Prince is another all-around SF, but more of a scorer and less of a shooter than Olojakpoke. After Prince, we’re a little thin on true SF’s. Both Tebouleh and Zeke are more suited to being PF’s (the median starting SF in the JBL has B- outside shooting and C post creation, which means that most SFs are more comfortable on the perimeter. Thybulle and Zeke both are more comfortable defending in the post). After being sidelined for TC and a good portion of the season with a broken leg, Jensen had maybe the worst shooting year of anyone ever in the JBL, shooting 26% (14% from 3). Haugh performed well in his senior year at Louisiana-Lafayette and was personally asked to enter the free agent pool by the Kings coaching staff. He will fight for the last roster spot.

Starter: Richmond Benson (WS/48 Rank: 4th of 20)
Backups: Thybulle, Boreczky, Young

BENSANITY is perpetually underrated. His height will likely keep him from being a true star, but he is an efficient scorer that can rebound and play defense, able to defend both the three point line and the rim. I think he is already one of the best PFs in the league and that showed in his WS/48 rating among PFs..

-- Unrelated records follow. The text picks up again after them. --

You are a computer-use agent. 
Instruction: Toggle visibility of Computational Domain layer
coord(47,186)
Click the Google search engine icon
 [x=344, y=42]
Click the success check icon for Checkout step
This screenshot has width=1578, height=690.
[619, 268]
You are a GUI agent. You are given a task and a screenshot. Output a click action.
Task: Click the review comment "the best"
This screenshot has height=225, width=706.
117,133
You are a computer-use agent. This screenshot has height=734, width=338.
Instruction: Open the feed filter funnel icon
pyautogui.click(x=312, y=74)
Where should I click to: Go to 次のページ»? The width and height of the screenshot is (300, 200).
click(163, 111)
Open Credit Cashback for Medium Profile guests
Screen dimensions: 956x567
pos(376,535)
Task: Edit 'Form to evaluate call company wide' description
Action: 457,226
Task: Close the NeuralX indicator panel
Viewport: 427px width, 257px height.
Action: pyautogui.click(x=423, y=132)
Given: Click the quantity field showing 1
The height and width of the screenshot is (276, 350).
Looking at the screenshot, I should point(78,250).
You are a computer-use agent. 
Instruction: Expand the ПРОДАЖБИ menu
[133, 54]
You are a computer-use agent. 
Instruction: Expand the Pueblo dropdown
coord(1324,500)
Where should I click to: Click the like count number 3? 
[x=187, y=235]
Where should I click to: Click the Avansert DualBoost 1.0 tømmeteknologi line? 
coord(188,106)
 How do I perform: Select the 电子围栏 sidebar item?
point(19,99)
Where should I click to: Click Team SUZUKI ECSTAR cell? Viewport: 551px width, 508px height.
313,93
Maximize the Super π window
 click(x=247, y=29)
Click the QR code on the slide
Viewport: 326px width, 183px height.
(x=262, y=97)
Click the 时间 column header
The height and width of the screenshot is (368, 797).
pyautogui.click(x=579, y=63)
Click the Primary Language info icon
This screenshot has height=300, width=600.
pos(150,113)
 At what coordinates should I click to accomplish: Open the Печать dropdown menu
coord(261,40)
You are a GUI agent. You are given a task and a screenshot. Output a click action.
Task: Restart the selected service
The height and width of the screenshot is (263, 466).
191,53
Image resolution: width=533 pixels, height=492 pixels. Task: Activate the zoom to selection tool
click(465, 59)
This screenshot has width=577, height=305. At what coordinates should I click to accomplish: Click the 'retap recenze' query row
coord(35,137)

Thybulle is a similar player to Benson and has a lot of room to grow. He doesn’t have the shooting efficiency of Benson, but has better rebounding and passing. We traded Foreman to make sure that Thybulle gets plenty of minutes this season. Hopefully Zeke will be ok with a reduced role, but he will be insurance if we get a good offer for Thybulle. Young was obtained for his veteran leadership and likely won’t dress to start the season.

Starter: Latrell Mason (WS/48 Rank: 13th of 30)
Backups: Jacob Winkowski (R), Young

Former #1 pick and rookie of the year Mason made some positive strides in his second season. Mason is stretch 5 that is more comfortable using his athleticism to run to the rim rather than putting on power moves in the post. Centers in the JBL tend to be rim protectors, and Mason is used to draw those centers away from the basket where they will be less effective. On the negative side, Mason is a good post defender but still has work to do blocking shots. With his height and leaping ability, he should be a lot better.

We were happy with the ratings that second round pick--and alumnus of the greatest school in the country, Penn State--Wincowski showed after moving to the JBL. He will likely never be more than a JBL back-up, but he his strengths are exactly what we were looking for in a center. If Wincowski tanks though, Young will be there as a back-up.